- Court: United States Tax Court
- Full case name: Fairfield Plaza, Inc. v. Commissioner of Internal Revenue
- Decided: January 23, 1963
- Citation: 39 T.C. 706 (1963)

Court membership
- Judge sitting: Bruce

Case opinions
- Decision by: Bruce

Laws applied
- Internal Revenue Code

Keywords
- Return on capital;

= Fairfield Plaza, Inc. v. Commissioner =

Fairfield Plaza, Inc. v. Commissioner, 39 T.C. 706 (1963) was a case before the United States Tax Court discussing timing alternatives in taxing the return of capital.

==Background==
===Facts===
The taxpayer purchased a piece of land, divided it into two tracts, and made certain improvements.
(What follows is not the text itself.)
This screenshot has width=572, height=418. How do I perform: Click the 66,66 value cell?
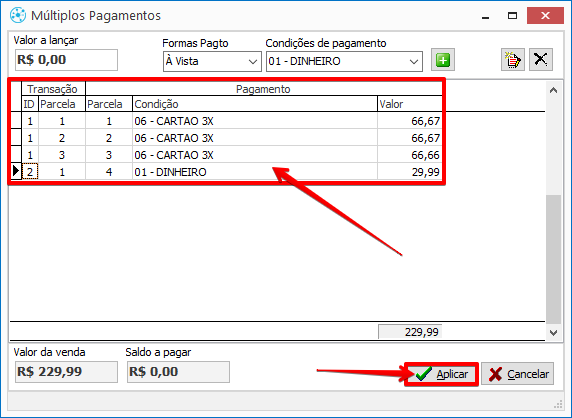(x=410, y=155)
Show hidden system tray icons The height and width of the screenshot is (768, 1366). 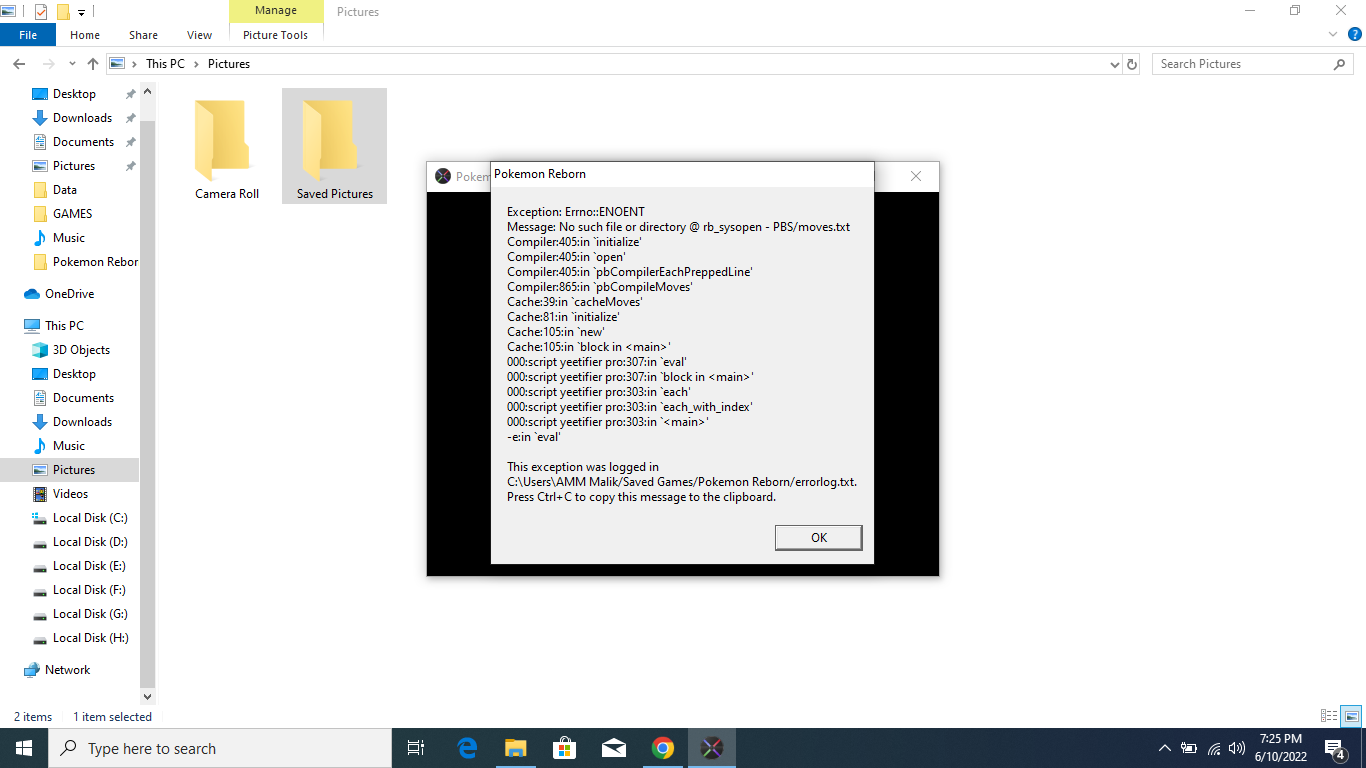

The taxpayer sold both of the tracts of land in different years and allocated his basis between the two tracts based upon area. The taxpayer also allocated certain amounts that had been placed into escrow between the two tracts. The amounts in escrow were for improvements to the tract that was sold last.

===Tax return===
The IRS determined that the taxpayer improperly allocated these allocations in its tax return.

====Issues====
The taxpayer challenged the IRS's determination, claiming that the IRS erroneously determined the proper allocation of his basis between the two tracts of land and that the IRS erroneously allocated the amounts that were placed in escrow for improvements between the two tracts of land.

==Opinion of the court==

The court affirmed, finding that the allocation of basis was not proper within the meaning of Treas. Reg. § 1.61-6, reasoning that:
- the relative values of the two tracts were different
- the tract that was sold last was of a greater value
- the taxpayer was not entitled to allocate the amounts placed into escrow between the two tracts of land. The court reasoned that the amounts in question were used for improvements to the tract that was sold last.